Il court comme un fou çà et là. Il se demande déjà s’il sautera par la fenêtre. En ce moment quelque chose comme des rouages de pendule fixés au mur frappe ses yeux. Il rit et ne comprend pas qu’il n’ait pas vu cela depuis longtemps.

Maintenant il a reconquis toute sa dignité. Il touche ces rouages par ci, il les tire fort par là, et… et il s’écrie : Dieu du ciel !

Une vraie pluie d’averse vient de tomber sur lui du plafond de la salle.

Il est enfermé dans la chambre où la déesse se douche à l’eau froide, et ce qu’il a pris pour des rouages de pendule est la machine à doucher. Il fait des bonds fous pour échapper à l’averse, mais c’est inutile ; l’eau monte déjà dans ses souliers et découle partout de sa personne. Il regarde de tous côtés ; il doit y avoir quelque part un moyen d’arrêter ce déluge.

Ah ! voilà un bouton. Il le presse d’un air de triomphe et il reçoit une nouvelle ondée, qui sort du mur comme un boulet. Il recule ; il voit des boutons d’acier de tout genre ; il pousse ici, il pousse là, à droite, à gauche, en haut, en bas, et, à chaque poussée, il déchaîne de nouvelles furies qui le frappent sans pitié de fouets humides.

Et au milieu de ce déluge des pas s’approchent.

Rosenzweig se voit condamné à une mort sûre et jure qu’il tiendra tête.

— Je me défendrai jusqu’au dernier homme ! s’écrie-t-il.

La porte s’ouvre ; Valéria paraît sur le seuil, voit les éléments déchaînés, regarde Rosenzweig qui est là mouillé comme un caniche, faisant une grimace martiale, et part d’un éclat de rire.

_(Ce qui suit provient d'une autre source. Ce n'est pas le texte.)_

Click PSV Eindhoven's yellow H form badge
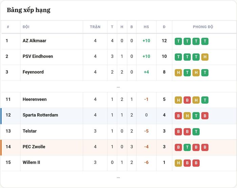 point(205,57)
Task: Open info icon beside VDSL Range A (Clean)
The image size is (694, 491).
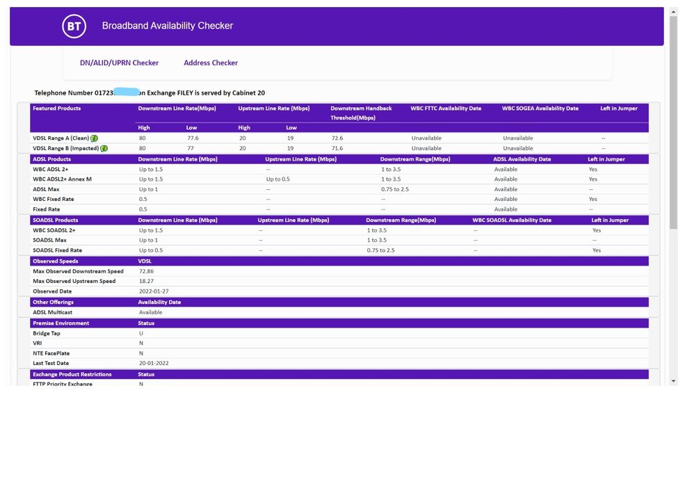Action: pyautogui.click(x=94, y=138)
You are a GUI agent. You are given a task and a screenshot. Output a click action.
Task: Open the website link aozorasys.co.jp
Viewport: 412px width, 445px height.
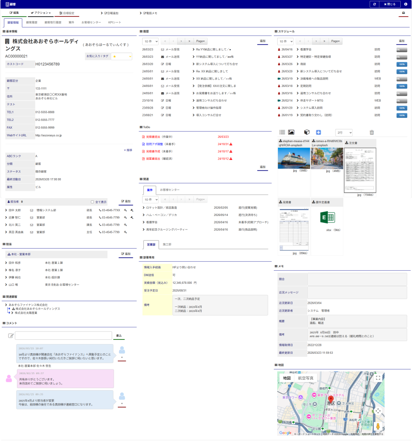pos(49,136)
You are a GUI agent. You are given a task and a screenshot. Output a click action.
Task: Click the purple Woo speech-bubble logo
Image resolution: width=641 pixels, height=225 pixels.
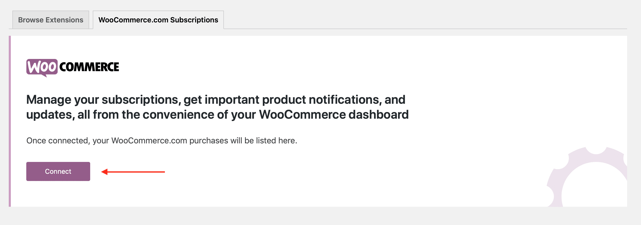(42, 67)
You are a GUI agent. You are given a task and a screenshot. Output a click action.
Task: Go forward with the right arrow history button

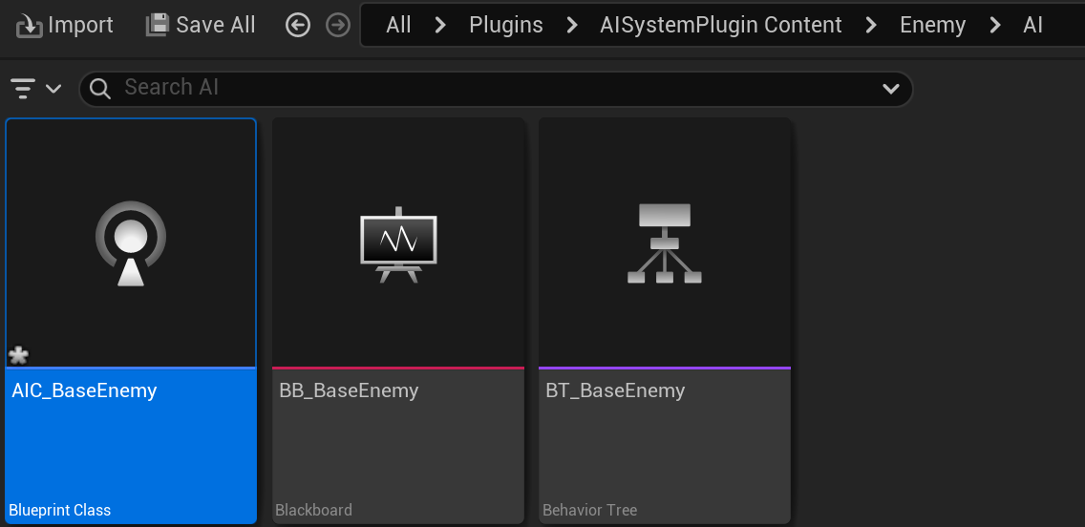tap(338, 26)
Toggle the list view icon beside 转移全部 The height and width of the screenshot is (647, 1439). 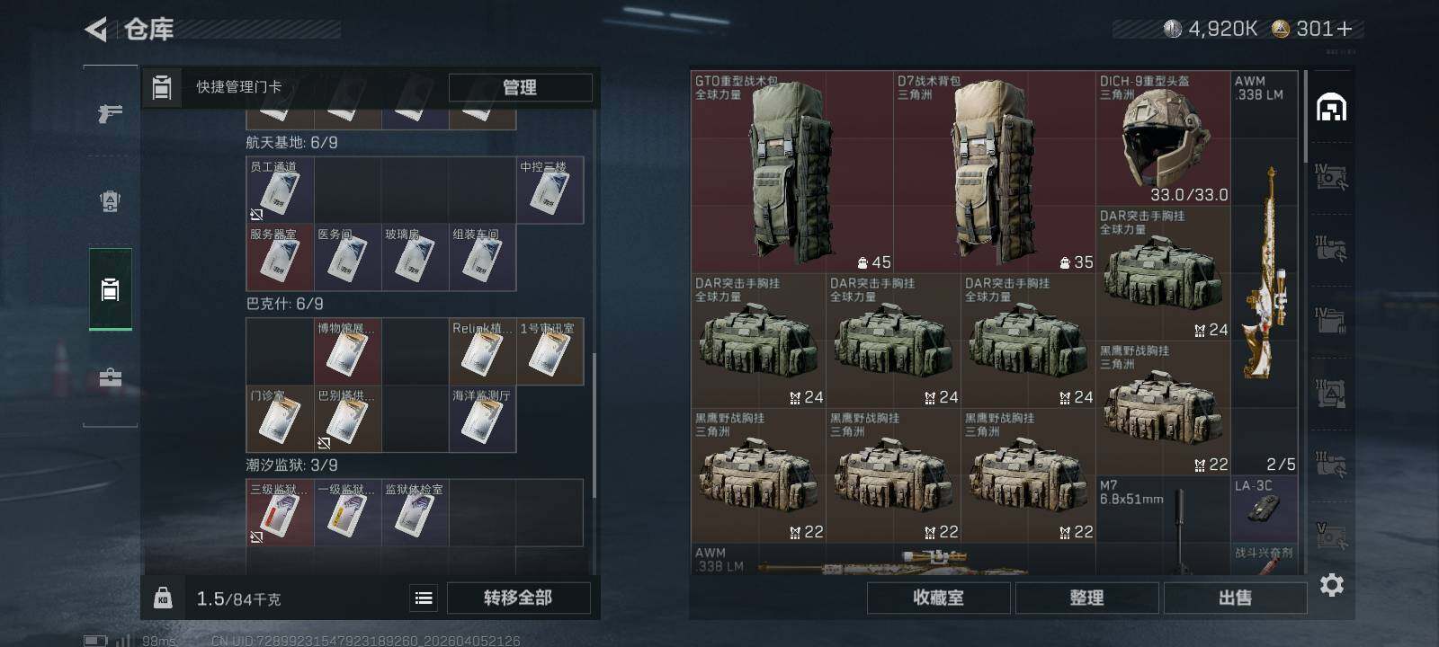pos(424,598)
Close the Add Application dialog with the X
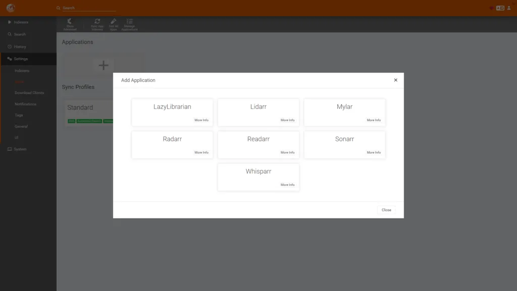517x291 pixels. (x=395, y=80)
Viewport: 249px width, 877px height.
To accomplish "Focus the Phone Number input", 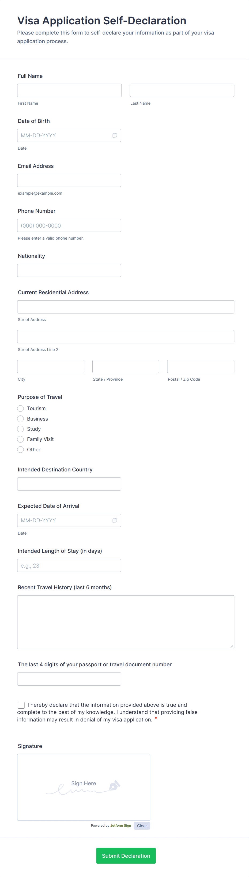I will 69,225.
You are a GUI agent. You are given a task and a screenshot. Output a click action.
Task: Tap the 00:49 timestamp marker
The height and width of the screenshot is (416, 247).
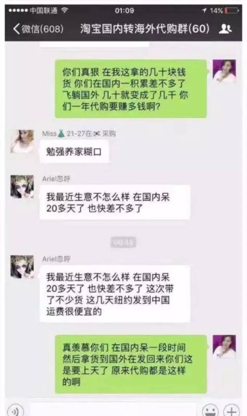tap(124, 242)
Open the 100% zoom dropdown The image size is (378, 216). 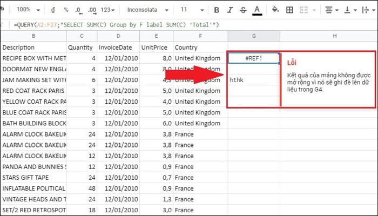(27, 10)
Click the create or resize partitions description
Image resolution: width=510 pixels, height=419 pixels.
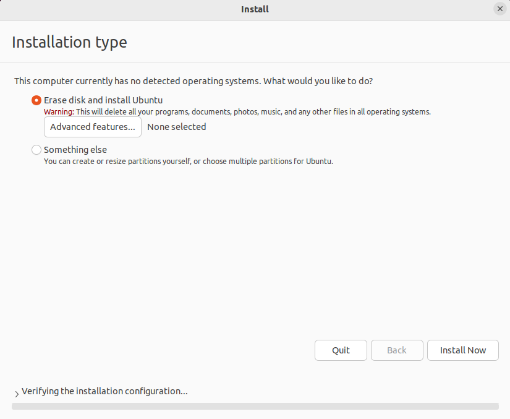pos(189,161)
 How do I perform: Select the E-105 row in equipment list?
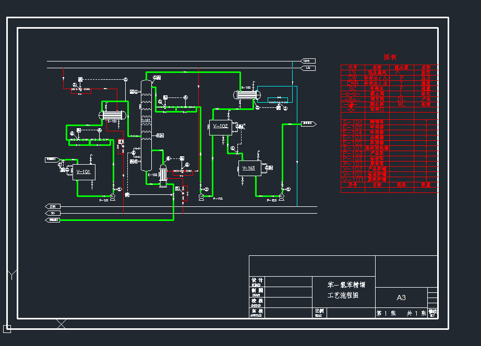tap(352, 127)
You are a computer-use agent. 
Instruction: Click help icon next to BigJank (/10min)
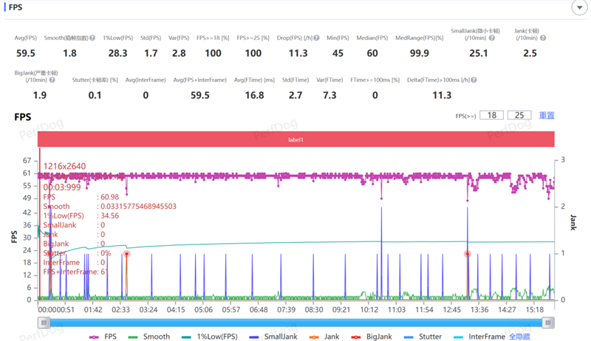[x=63, y=80]
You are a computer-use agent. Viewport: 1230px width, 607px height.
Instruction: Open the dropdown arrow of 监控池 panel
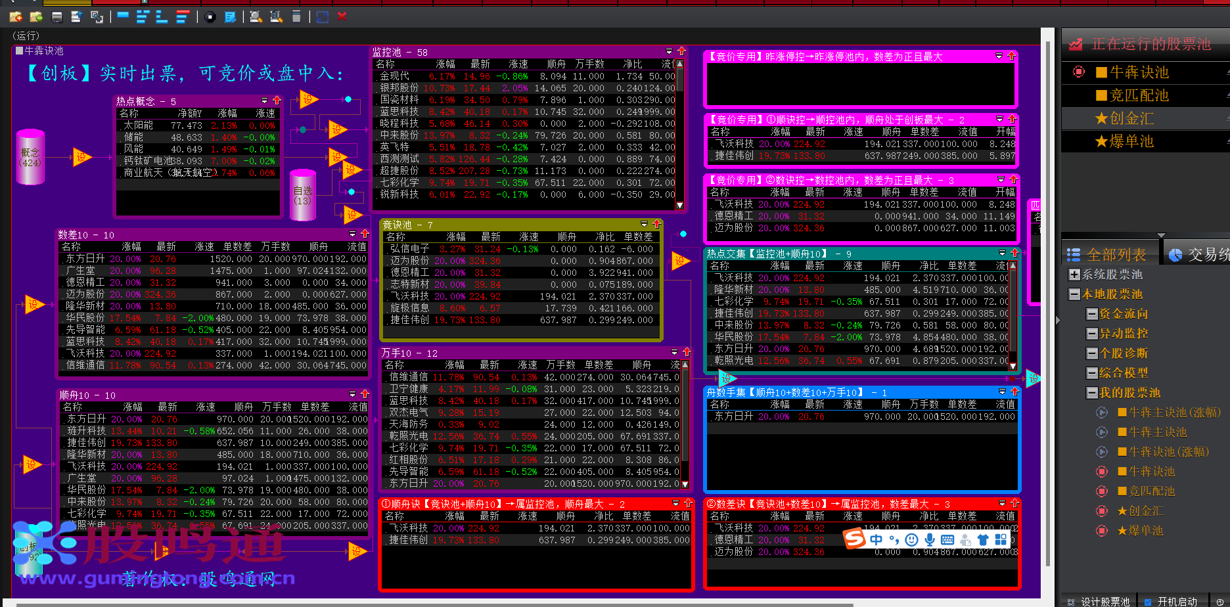pyautogui.click(x=669, y=51)
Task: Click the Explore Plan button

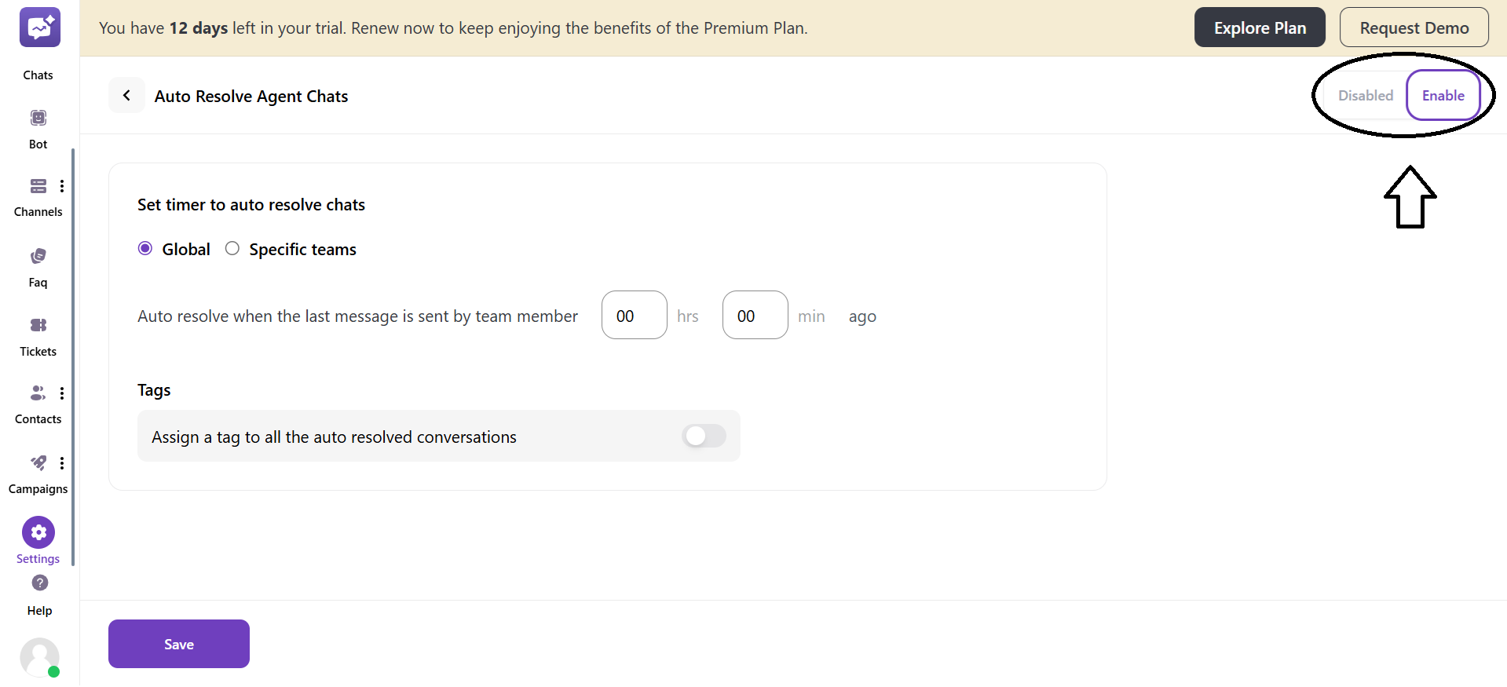Action: tap(1259, 28)
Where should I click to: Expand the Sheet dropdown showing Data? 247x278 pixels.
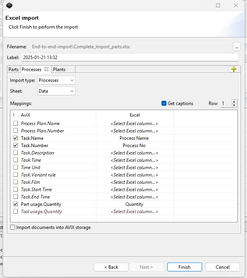click(x=57, y=91)
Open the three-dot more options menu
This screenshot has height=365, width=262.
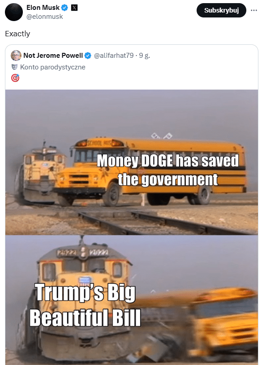tap(254, 10)
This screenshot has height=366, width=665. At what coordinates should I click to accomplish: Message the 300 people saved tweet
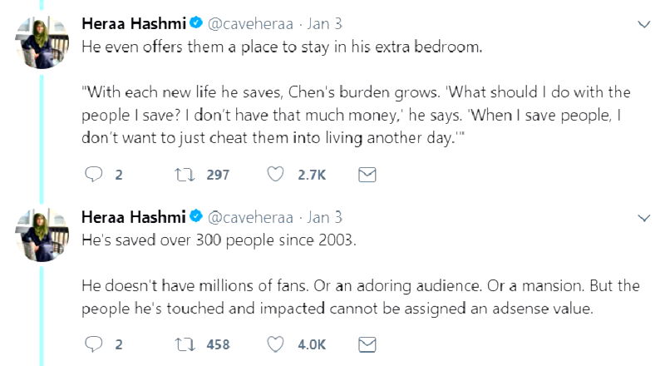coord(367,344)
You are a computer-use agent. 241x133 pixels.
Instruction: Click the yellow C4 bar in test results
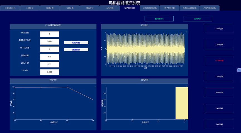tap(182, 103)
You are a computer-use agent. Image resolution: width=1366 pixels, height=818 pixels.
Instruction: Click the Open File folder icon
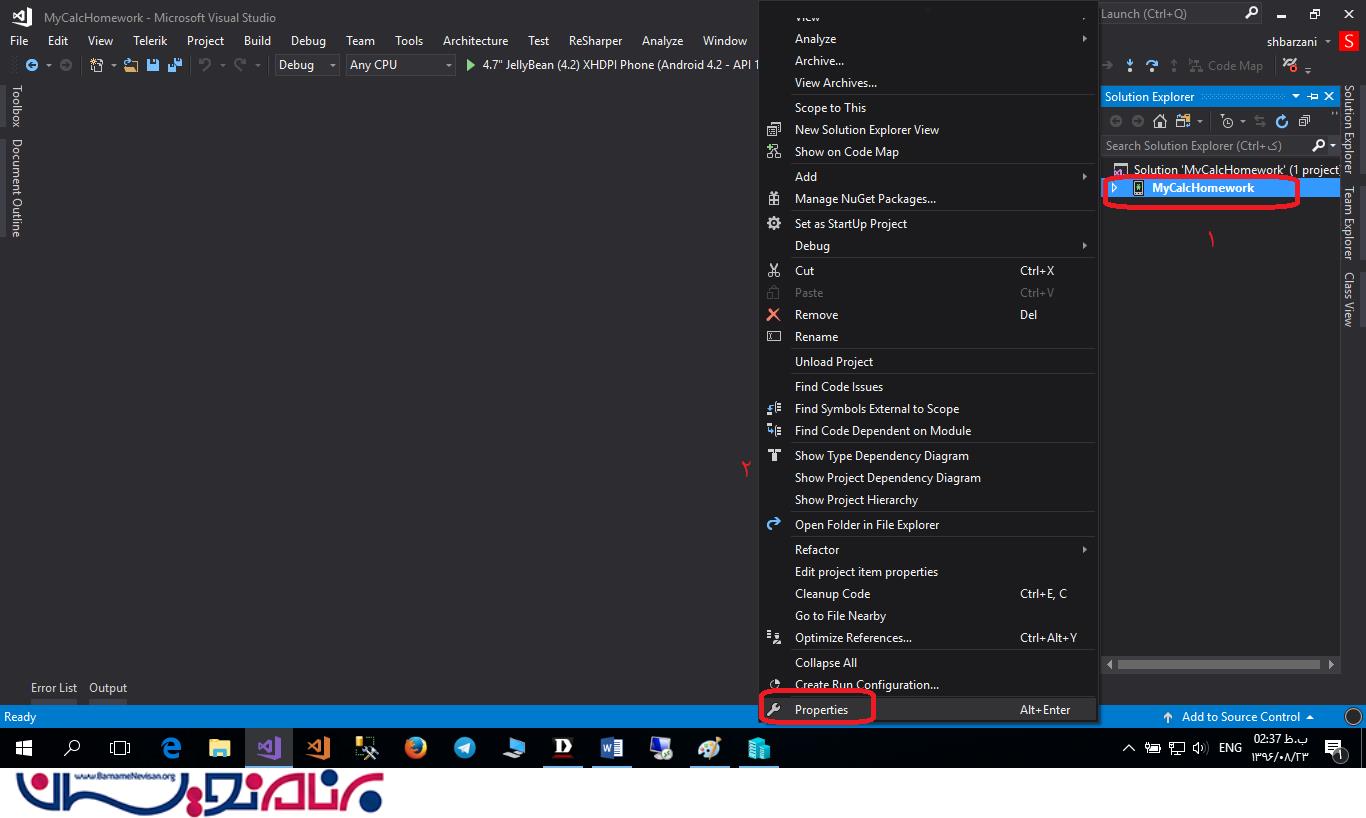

— Venez donc ; quelle figure vous faites ! s’écrie-t-elle.

Il sort inondé. L’eau ruisselle de tout son corps sur le beau tapis. Elle le suit de son pied léger.

— J’ai passé une heure bien désagréable, murmure-t-il. Je suis trempé jusqu’aux os, mais la flamme de mon cœur n’est pas éteinte.

— Alors, vite, encore une douche ! dit Valéria riant.

— Toutes les douches du monde ne peuvent rien contre mon amour, s’écrie Rosenzweig. Cependant je voudrais bien Jean et des vêtements secs.

Il se secoue de telle sorte que les gouttes jaillissent en tous sens, et Valéria fait la folle autour de lui, riant, roucoulant comme une tourterelle.